Execute commands through a Spotify playlist and receive command output through Telegram.


Spotify

What is SpotifyC2?

SpotifyC2 is a Windows-based cybersecurity research project that demonstrates how publicly accessible cloud services can be used as a communication channel between a controller and a client.

Instead of communicating with a traditional server, the client periodically polls a Spotify playlist and interprets the playlist title as a command.

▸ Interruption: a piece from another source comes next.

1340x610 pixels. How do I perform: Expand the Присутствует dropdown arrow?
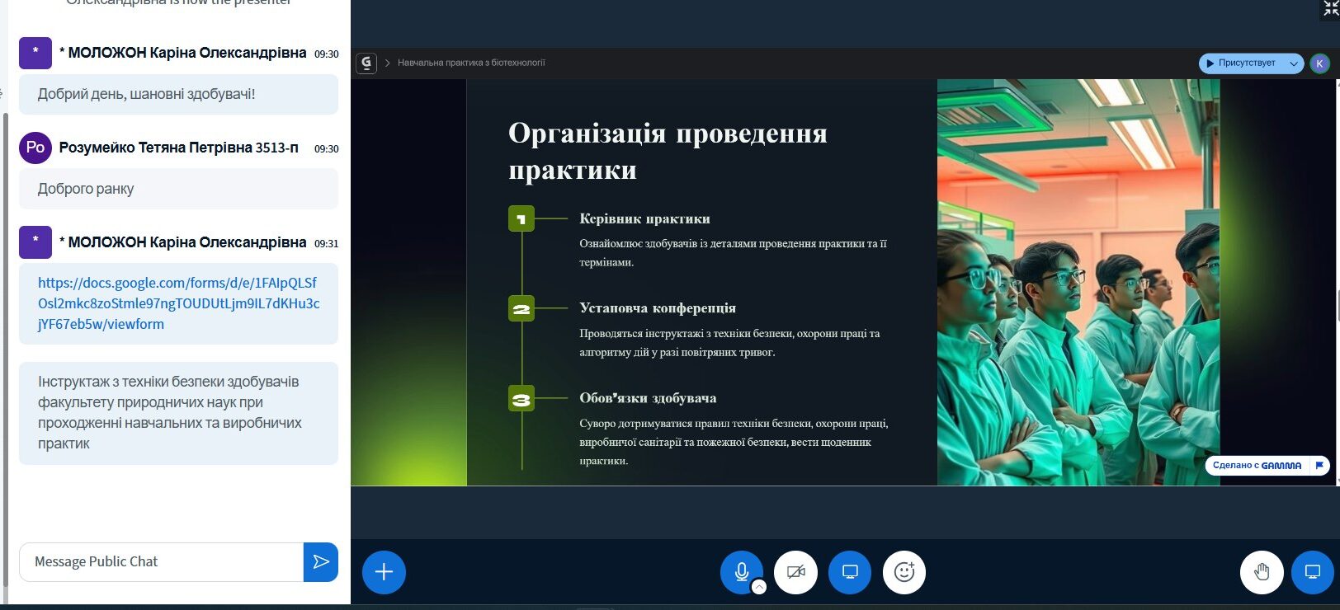(1294, 63)
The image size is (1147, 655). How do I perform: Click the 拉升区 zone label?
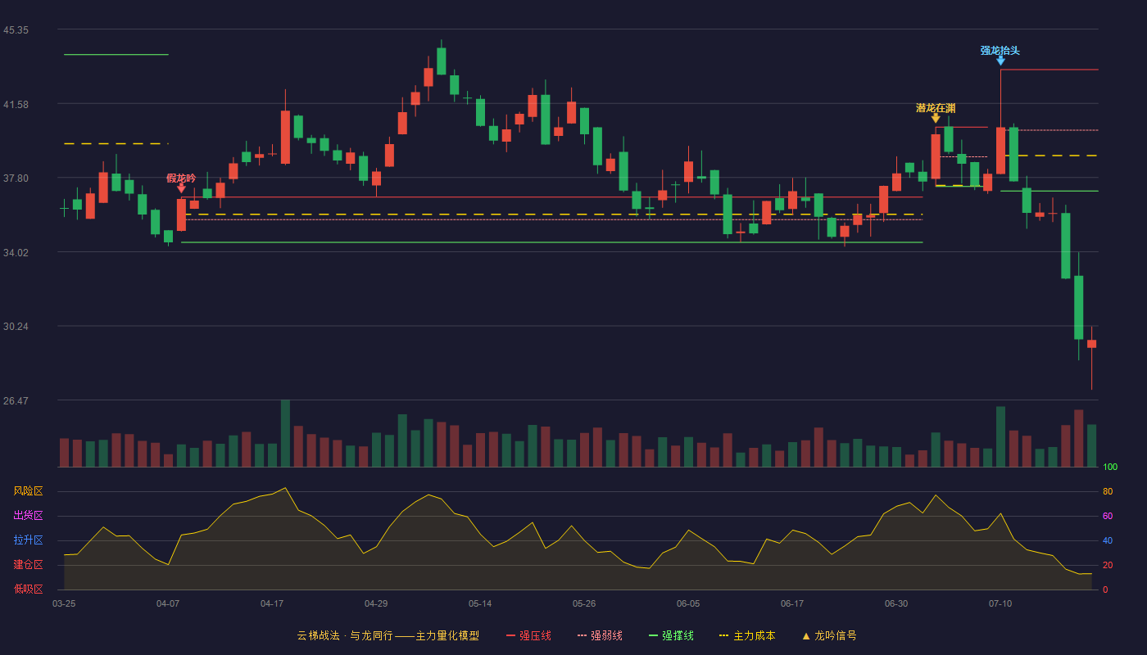(28, 540)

After executing the command locally, the resulting output is delivered to a configured Telegram Bot.

The project explores the concept of cloud-assisted command channels using legitimate web services for educational and defensive security research.

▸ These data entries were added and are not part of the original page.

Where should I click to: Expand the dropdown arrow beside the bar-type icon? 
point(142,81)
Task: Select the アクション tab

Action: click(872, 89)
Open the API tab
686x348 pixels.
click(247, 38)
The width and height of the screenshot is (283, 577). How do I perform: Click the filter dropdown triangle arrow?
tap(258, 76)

This project is intended solely for cybersecurity research, authorized laboratory environments, detection engineering, and educational purposes.

Screenshot 2026-06-29 232937

Architecture

Operator
    │
    ▼
Spotify Playlist Title
    │
    ▼
Spotify oEmbed API
    │
    ▼
SpotifyC2 Client
    │
Execute Command
    │
Capture stdout
    │
    ▼
Telegram Bot API
    │
    ▼
Operator Receives Output

How It Works

Spotify Playlist
       │
       ▼
Poll Spotify every 20 seconds
       │
       ▼
Read Playlist Title
       │
       ▼
Extract Command
       │
       ▼
Execute with _popen()
       │
       ▼
Capture Command Output
       │
       ▼
URL Encode Response
       │
       ▼
Send Output to Telegram Bot

Features

  • No Spotify API required
  • No Spotify OAuth authentication
  • Uses Spotify's public oEmbed endpoint
  • Spotify playlist used as the command channel
  • Telegram Bot used for command output
  • HTTPS communication via libcurl
  • Automatic command polling
  • Dynamic memory management
  • Windows command execution using _popen()
  • Lightweight single-file implementation
  • No dedicated C2 server required

Project Structure

SpotifyC2
│
├── main.c
│
├── GetCommandFromSpotify()
│      Downloads playlist metadata
│      Extracts playlist title
│
├── RunCommand()
│      Executes Windows command
│      Captures stdout
│
├── SendToTelegram()
│      Sends command output
│      Uses Telegram Bot API
│
├── SaveData()
│      libcurl callback
│      Stores downloaded data
│
└── URLEncode()
       Encodes output before transmission

Requirements

  • Windows
  • Visual Studio 2022
  • Windows SDK
  • libcurl
  • Internet Connection
  • Spotify Playlist
  • Telegram Bot Token
  • Telegram Chat ID

Configuration

Edit the following constants before compiling:

#define PLAYLIST_ID "YOUR_PLAYLIST_ID"

#define TELEGRAM_BOT_TOKEN "YOUR_BOT_TOKEN"

#define TELEGRAM_CHAT_ID "YOUR_CHAT_ID"

#define SLEEP_SECONDS 20

Build

Open the project in Visual Studio.

Add libcurl include and library paths.

Compile for:

x64
Release

Build the project.


Communication Flow

Spotify Playlist
        │
        ▼
Playlist Title
        │
        ▼
Client Polls Spotify
        │
        ▼
Execute Command
        │
        ▼
Collect Output
        │
        ▼
Telegram Bot
        │
        ▼
Operator

Research Objectives

SpotifyC2 was developed to study:

  • Cloud-assisted communication channels
  • Third-party service abuse scenarios
  • Detection opportunities for defenders
  • Network telemetry generation
  • HTTPS traffic analysis
  • Endpoint monitoring
  • Threat emulation in controlled environments

Example Workflow

  1. Configure the Spotify playlist ID.
  2. Configure the Telegram Bot credentials.
  3. Start the SpotifyC2 client.
  4. Update the Spotify playlist title with a command.
  5. The client retrieves the updated title.
  6. The command is executed locally.
  7. Standard output is captured.
  8. The output is transmitted to the configured Telegram chat.

Notes

  • Commands are executed only when the playlist title changes.
  • Duplicate commands are ignored.
  • Output larger than the Telegram message limit is truncated.
  • Communication uses HTTPS.
  • The client polls at a configurable interval.

Disclaimer

This software is provided strictly for educational purposes, cybersecurity research, threat emulation, and authorized security testing.

It is intended to help researchers understand cloud-based communication techniques and develop defensive detections. Do not deploy or use this software on systems or networks without explicit authorization.